Alex Massie Alex Massie

Dave Spart Returns to the Guardian

Well, perhaps he’s never left. There’s much to enjoy in – and something nostalgic about – this piece by Michael Chessum and Jonathan Moses in today’s Guardian. Apparently “politics as usual has failed” so, naturally, alternative methods must be sought. Now, as it happens, one can understand why students are disappointed by the Liberal Democrats’ flip-flop on university funding. But this is bunk:

And mobilise we must. The coalition’s proposals represent a nigh irreversible transformation of higher education, and the commodification of knowledge and learning.

Mobilise all you like, comrades. But while there’s an intrinsic value to knowledge and learning they are also, quite evidently commodities. That’s why they have value and, for that matter, why people who attend university tend to earn much more money over the course of their working life than those who don’t. Perhaps you don’t like thinking about education in those terms but that can’t prevent the existence of those terms.

Then there’s this:

Dismissed as apathetic, our generation has suffered from unparalleled self-perceived impotence: its seminal moment, the Iraq war, saw the biggest wave of protest in recent British history – along with the clearest refusal of government to listen to it. What resulted was frustration among a growing and mobilised section of young people.

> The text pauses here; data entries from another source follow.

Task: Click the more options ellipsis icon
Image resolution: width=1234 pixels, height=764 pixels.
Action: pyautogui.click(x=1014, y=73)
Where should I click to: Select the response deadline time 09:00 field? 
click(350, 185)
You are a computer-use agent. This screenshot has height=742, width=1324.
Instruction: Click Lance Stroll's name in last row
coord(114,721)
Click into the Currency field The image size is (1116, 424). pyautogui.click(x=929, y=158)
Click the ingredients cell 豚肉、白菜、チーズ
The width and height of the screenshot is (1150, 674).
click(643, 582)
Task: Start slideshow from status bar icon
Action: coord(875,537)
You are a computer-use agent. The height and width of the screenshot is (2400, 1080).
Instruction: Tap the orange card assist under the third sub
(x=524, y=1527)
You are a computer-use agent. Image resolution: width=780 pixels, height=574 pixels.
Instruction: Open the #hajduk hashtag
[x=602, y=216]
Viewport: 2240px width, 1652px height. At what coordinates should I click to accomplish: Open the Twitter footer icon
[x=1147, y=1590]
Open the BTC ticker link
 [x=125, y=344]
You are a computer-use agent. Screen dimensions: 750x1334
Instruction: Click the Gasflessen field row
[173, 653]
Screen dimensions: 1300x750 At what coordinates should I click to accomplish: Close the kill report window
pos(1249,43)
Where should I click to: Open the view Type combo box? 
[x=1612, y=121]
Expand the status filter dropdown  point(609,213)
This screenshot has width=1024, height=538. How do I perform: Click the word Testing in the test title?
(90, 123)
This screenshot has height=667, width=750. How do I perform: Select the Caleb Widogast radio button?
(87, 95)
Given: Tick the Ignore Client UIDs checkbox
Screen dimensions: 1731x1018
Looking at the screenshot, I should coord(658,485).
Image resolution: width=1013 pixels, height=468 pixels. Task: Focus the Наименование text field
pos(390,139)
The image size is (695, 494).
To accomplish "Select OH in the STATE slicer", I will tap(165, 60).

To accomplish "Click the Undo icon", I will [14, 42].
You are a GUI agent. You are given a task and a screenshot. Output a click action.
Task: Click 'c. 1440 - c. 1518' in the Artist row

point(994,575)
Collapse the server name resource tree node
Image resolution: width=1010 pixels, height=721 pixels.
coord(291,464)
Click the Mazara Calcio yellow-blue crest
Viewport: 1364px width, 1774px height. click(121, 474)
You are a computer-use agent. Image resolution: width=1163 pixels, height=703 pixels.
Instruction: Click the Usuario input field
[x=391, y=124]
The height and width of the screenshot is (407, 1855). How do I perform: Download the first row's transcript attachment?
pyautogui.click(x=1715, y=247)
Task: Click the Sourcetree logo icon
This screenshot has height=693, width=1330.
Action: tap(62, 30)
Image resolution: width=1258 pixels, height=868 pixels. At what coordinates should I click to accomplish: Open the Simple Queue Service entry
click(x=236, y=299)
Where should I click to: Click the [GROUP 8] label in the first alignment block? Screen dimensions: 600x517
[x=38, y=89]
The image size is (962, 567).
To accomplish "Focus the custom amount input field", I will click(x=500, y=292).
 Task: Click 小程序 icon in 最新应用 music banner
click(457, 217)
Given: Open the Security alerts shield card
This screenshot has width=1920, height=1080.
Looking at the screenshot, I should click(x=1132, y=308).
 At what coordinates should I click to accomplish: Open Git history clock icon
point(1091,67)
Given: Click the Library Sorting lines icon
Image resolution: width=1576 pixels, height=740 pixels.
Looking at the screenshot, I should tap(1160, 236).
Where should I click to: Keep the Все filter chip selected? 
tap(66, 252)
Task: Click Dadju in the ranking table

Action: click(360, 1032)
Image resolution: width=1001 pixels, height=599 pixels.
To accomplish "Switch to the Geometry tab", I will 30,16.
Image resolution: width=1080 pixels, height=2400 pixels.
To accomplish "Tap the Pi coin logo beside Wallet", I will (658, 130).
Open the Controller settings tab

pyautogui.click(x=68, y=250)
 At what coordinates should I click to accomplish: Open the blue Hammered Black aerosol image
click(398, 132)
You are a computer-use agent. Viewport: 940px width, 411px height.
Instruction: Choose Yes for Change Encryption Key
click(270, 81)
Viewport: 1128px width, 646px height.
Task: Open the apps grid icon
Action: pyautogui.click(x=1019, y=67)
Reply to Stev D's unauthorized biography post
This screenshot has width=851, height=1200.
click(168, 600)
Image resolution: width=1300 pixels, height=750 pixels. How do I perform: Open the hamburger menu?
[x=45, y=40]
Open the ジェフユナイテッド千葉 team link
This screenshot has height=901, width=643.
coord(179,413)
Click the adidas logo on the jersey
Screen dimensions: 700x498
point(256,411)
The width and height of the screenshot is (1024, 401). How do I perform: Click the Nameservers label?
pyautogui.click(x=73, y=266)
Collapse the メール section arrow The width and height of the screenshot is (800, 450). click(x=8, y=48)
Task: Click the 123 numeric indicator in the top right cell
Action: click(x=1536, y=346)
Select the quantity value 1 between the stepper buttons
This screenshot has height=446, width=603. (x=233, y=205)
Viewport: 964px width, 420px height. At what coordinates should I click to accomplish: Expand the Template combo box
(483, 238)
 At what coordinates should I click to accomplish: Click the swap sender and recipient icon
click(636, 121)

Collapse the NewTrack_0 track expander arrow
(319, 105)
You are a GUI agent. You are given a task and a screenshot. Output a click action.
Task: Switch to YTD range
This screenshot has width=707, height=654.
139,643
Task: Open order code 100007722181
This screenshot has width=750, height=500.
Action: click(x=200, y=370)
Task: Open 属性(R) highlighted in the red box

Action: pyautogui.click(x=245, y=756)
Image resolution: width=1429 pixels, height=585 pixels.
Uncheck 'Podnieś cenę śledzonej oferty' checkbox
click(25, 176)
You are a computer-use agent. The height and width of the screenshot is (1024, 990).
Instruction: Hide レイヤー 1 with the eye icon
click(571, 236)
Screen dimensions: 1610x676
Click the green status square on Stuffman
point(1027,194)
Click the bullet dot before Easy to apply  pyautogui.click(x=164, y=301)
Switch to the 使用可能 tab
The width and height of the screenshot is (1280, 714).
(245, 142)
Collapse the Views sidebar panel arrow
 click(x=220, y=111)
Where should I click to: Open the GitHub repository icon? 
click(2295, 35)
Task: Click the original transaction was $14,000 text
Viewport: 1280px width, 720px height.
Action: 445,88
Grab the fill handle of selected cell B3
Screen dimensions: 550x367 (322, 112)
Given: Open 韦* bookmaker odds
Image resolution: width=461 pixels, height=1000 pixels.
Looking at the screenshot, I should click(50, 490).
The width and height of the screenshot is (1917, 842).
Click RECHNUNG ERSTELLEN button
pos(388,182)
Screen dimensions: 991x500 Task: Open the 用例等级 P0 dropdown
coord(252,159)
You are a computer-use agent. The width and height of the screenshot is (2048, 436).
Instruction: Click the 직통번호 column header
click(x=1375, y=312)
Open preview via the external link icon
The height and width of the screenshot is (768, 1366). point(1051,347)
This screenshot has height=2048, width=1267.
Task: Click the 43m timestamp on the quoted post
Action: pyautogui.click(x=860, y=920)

Or, you know, sometimes You Can’t Get Everything You Want Even When You Stamp Your Feet And Shout ‘Not In My Name!’ Never mind that this rewrites history (the country was divided on Iraq but at the time, whatever people say now, there was no overwhelming majority against the war) consider the implication that matters of major import should – nay, must! – be decided by the hysteria of the mob. That’s certainly a view but not one, I think, that’s likely to prove persuasive.